Most of us know it as the "West
Bank" (some detractors
have called it the "worst bank," only to be countered by defenders who insist that it's the "best bank). Historically,
though, the section of Orleans Parish across the Mississippi River from the "city proper" was always known as
the "Right Bank." Indeed, during the years from
1846 to 1870, the area was governed by the Police Jury of the Parish of
Orleans on the Right Bank of the River Mississippi. Since 1870 Algiers has been known as the Fifth Municipal District
of the City of New Orleans.
For most of its history Algiers was a village sandwiched between the commercial activity on the River and the agricultural activity of the vast majority of its 13,000 acres. With the opening of the Greater New Orleans Mississippi River Bridge in 1958, the Right Bank of New Orleans began to take on the appearance of a modern suburb, with new brick houses built on slab foundations, shopping centers and country clubs. But Old Algiers, centered in the Algiers Point neighborhood, still retains much of the appearance and pace of the quiet village of years past.

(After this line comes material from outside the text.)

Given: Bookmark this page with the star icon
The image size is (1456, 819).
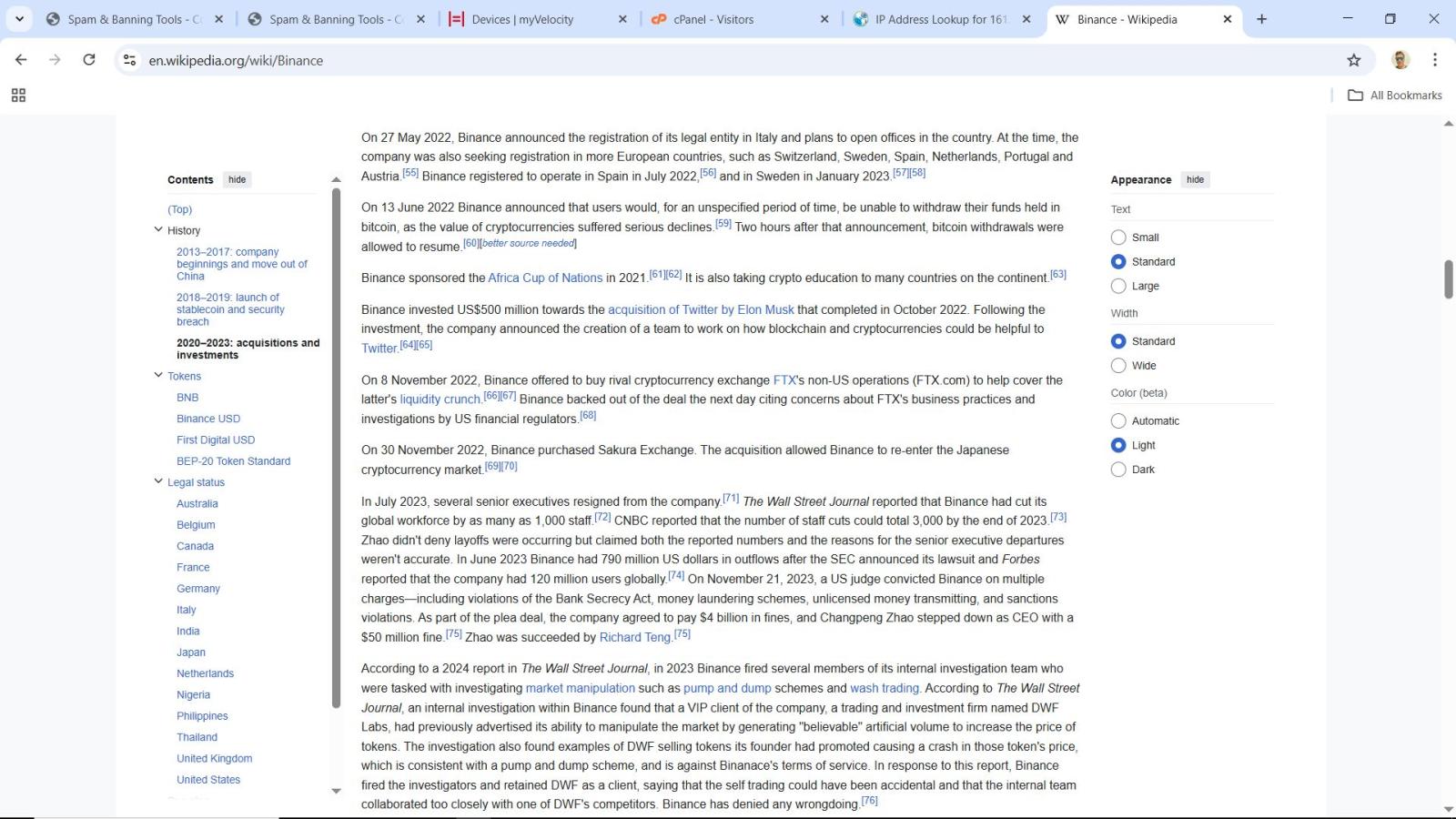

This exhibit provides only a taste of Algiers in this the 130th anniversary of its annexation by the City of New Orleans. It is drawn from materials in the City Archives, the Louisiana Photograph Collections, and other collections in the New Orleans Public Library's Louisiana Division. The exhibit was designed and mounted by two left-bankers, Irene Wainwright and Wayne Everard, archivists of the New Orleans City Archives. It will remain on view on the third floor of the Main Library through the end of the year 2000. This online version will be available permanently in NUTRIAS.